Deficiency in Mismatch Repair and Microsatellite Instability

The MMR pathway repairs mismatched bases via nucleotide excision repair during DNA replication. This ensures genomic stability and prevents abnormal insertions and deletions of DNA, including within the non-coding microsatellite regions. This repair pathway depends on the combined function of four mismatch repair enzymes: mutL homologue 1 (MLH1), postmeiotic segregation increased 2 (PMS2), mutS homologue 2 (MSH2), and mutS 6 (MSH6). Dysfunction of these enzymes leads to the inability to excise and replace incorrect nucleotides and is referred to as MMR deficiency (dMMR), while normal functioning MMR proteins are termed proficient MMR (pMMR).⁸ The downstream effect of dMMR is the creation of multiple DNA mutations within the coding portion of the genome (including oncogenes) and microsatellite regions. Mutation accumulation at a rate of 100 to 1,000 fold increase from baseline leads to microsatellite instability, and the generation of non-self-appearing/abnormal proteins.^9,10 Accordingly, dMMR can be viewed as the “cause” of MSI phenotype “effect”. Tumors with instability at one microsatellite locus are MSI-low, while those that demonstrate instability at 2 or more loci are MSI-high.

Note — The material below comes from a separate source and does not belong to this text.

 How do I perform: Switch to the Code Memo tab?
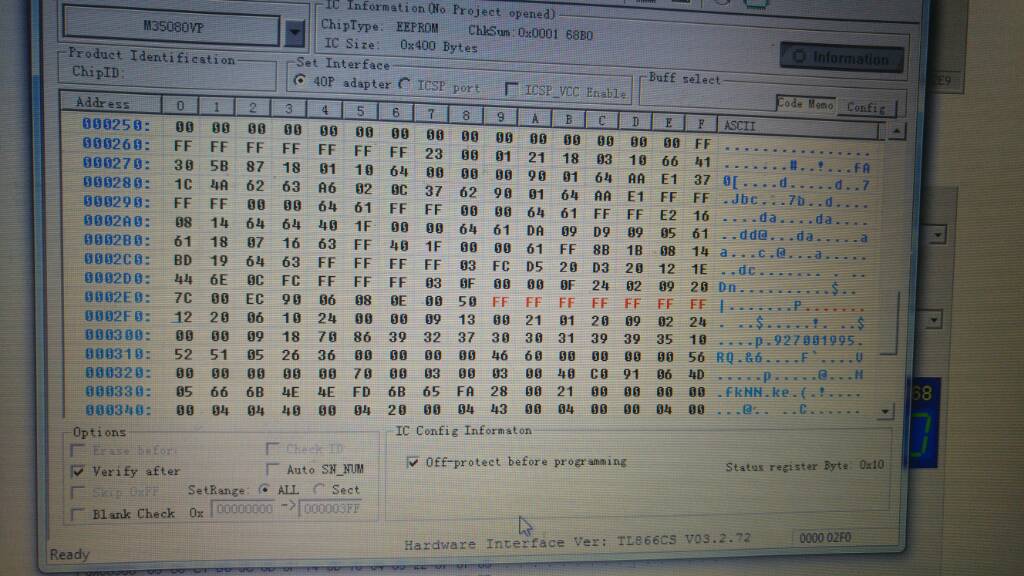click(805, 103)
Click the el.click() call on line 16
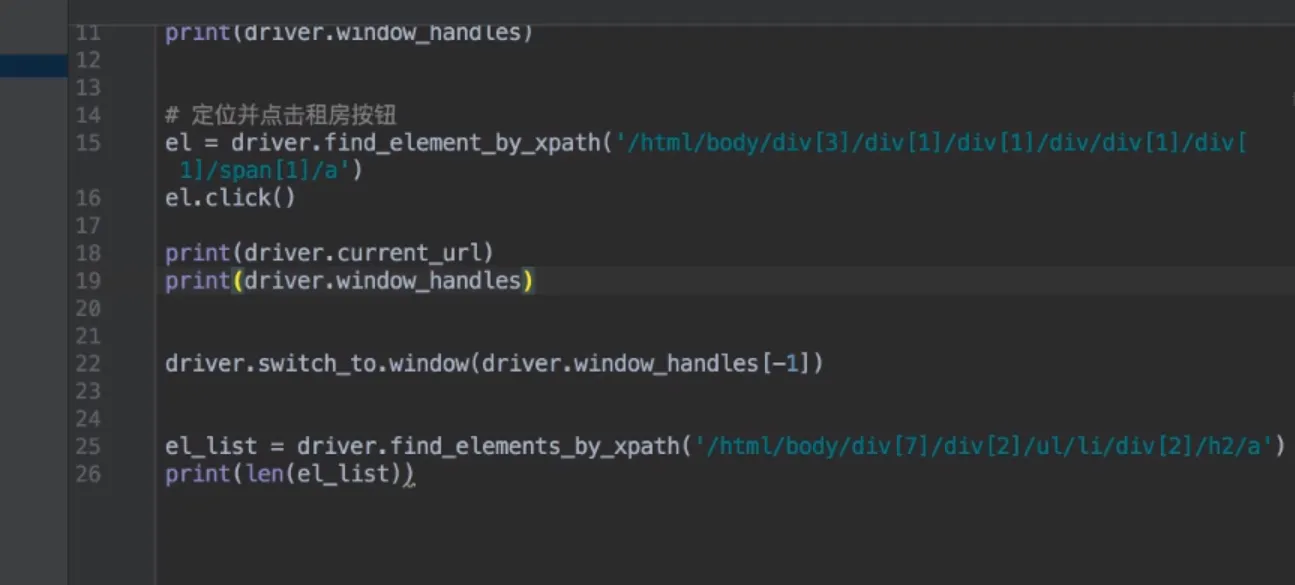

Immunotherapy in Mismatch Repair and Microsatellite Instability

The generation of non-self-appearing proteins by tumors deficient in MMR or MSI-H creates numerous neoantigens. Neoantigens can be detected by the immune system, leading to stimulation of an anti-tumor immune response. Given the tumor immunogenic properties of MMR/MSI-H tumors, the use of immunotherapy in these cancers is opportunistic. One of the most studied therapeutic targets has been in a class of immunotherapy drugs known as immune checkpoint inhibitors (ICIs). ICIs prevent cancer cells from undergoing immunologic escape, specifically effector T cell function, resulting in improved T cell anti-tumor activity. T cells, a component of the adaptive immune system, can attack and induce death of cancer cells. Antigen presenting cells collect and present cancer antigens to T cells, activating them to target and kill cancer cells displaying the antigens. Some cancer cells display the ligand, programmed death ligand 1 (PD-L1), that can bind to a receptor on the activated T cell, programmed death 1 (PD-1) receptor. This PD-L1 to PD-1 binding signals suppression of the T cell, resulting in avoidance of death by the cancer cell. Immunotherapies that inhibit PD-1, PD-L1 or other suppressive protein pathways on T cells are considered immune checkpoint inhibitors (Figure 2).¹¹ ICIs with FDA approval in EC are dostarlimab, pembrolizumab and durvalumab.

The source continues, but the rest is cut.